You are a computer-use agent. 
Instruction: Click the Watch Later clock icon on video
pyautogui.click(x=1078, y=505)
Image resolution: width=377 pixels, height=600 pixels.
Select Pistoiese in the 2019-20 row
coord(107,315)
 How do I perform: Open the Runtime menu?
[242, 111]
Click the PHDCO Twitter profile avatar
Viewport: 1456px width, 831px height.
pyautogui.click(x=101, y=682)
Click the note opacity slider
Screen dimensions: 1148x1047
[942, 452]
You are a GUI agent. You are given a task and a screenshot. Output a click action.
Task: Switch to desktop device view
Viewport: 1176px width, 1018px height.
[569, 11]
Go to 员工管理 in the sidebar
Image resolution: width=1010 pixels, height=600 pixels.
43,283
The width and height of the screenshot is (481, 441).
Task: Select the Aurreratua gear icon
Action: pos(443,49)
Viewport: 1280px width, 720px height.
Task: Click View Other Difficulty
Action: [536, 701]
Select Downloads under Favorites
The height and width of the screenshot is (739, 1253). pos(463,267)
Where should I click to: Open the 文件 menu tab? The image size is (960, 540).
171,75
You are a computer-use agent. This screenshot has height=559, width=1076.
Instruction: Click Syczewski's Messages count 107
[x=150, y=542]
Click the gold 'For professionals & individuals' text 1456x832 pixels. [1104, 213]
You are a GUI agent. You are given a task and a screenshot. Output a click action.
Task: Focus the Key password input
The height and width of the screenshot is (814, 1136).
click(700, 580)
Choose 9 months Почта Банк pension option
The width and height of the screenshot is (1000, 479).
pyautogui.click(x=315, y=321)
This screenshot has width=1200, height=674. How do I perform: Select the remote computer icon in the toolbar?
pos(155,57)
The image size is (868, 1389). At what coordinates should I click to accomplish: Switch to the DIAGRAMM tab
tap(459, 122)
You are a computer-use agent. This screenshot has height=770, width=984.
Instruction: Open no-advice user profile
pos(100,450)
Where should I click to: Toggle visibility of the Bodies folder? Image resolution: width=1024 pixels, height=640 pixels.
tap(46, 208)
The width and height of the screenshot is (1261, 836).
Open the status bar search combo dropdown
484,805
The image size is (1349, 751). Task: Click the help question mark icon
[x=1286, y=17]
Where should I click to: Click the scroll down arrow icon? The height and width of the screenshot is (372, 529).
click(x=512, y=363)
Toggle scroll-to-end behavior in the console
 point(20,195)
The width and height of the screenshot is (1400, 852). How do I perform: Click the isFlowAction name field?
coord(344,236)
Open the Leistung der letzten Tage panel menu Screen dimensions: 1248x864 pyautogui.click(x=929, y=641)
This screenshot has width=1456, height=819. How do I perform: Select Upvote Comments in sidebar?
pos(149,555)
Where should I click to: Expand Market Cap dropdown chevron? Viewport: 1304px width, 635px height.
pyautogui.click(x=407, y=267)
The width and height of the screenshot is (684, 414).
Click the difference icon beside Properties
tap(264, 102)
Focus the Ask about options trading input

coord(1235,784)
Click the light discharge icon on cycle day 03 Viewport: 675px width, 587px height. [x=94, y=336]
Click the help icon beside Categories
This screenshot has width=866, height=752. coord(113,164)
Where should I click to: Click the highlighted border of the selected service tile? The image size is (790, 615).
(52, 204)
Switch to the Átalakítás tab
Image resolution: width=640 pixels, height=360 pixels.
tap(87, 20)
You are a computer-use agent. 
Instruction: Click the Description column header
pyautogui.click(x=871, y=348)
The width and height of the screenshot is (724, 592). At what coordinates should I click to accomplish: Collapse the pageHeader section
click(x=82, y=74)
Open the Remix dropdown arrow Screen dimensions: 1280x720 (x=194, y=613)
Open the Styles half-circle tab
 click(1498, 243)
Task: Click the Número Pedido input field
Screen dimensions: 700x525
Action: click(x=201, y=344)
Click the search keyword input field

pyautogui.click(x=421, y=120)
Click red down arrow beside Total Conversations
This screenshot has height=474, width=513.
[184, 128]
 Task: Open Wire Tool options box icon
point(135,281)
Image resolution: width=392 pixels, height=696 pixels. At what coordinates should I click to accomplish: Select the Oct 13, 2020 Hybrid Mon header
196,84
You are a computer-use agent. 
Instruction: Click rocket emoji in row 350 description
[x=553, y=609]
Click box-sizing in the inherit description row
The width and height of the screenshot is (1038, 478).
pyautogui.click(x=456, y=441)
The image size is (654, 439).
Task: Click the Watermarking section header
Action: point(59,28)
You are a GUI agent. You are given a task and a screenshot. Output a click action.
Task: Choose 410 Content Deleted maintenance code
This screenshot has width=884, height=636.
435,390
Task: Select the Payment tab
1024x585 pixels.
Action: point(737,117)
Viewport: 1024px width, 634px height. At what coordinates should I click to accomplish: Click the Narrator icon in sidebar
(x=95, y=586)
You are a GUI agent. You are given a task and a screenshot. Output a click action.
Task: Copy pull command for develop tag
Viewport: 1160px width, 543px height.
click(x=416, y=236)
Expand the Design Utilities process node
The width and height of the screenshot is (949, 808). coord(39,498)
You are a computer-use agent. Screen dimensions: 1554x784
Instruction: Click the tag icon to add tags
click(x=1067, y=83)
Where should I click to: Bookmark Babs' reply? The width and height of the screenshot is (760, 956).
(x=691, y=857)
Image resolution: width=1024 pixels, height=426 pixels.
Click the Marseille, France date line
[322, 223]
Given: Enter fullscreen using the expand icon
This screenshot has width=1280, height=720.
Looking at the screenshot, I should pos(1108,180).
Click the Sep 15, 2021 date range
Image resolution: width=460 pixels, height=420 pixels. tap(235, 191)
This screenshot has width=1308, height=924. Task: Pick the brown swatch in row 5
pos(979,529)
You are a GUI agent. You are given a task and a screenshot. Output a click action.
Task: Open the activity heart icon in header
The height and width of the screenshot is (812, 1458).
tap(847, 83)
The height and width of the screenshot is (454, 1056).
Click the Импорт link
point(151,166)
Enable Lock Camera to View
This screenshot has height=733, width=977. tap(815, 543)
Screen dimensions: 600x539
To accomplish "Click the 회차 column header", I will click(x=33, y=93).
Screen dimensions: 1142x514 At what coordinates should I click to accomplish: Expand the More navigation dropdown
-------------------------
=== Objective ===
Copy out the records verbatim, starting with the line that contains "The width and height of the screenshot is (684, 414)." and going on through the line that contains "point(135,281)".

=== Answer for the task ===
The width and height of the screenshot is (684, 414).
Click the difference icon beside Properties
tap(264, 102)
Focus the Ask about options trading input

coord(1235,784)
Click the light discharge icon on cycle day 03 Viewport: 675px width, 587px height. [x=94, y=336]
Click the help icon beside Categories
This screenshot has width=866, height=752. coord(113,164)
Where should I click to: Click the highlighted border of the selected service tile? The image size is (790, 615).
(52, 204)
Switch to the Átalakítás tab
Image resolution: width=640 pixels, height=360 pixels.
tap(87, 20)
You are a computer-use agent. 
Instruction: Click the Description column header
pyautogui.click(x=871, y=348)
The width and height of the screenshot is (724, 592). At what coordinates should I click to accomplish: Collapse the pageHeader section
click(x=82, y=74)
Open the Remix dropdown arrow Screen dimensions: 1280x720 (x=194, y=613)
Open the Styles half-circle tab
 click(1498, 243)
Task: Click the Número Pedido input field
Screen dimensions: 700x525
Action: click(x=201, y=344)
Click the search keyword input field

pyautogui.click(x=421, y=120)
Click red down arrow beside Total Conversations
This screenshot has height=474, width=513.
[184, 128]
 Task: Open Wire Tool options box icon
point(135,281)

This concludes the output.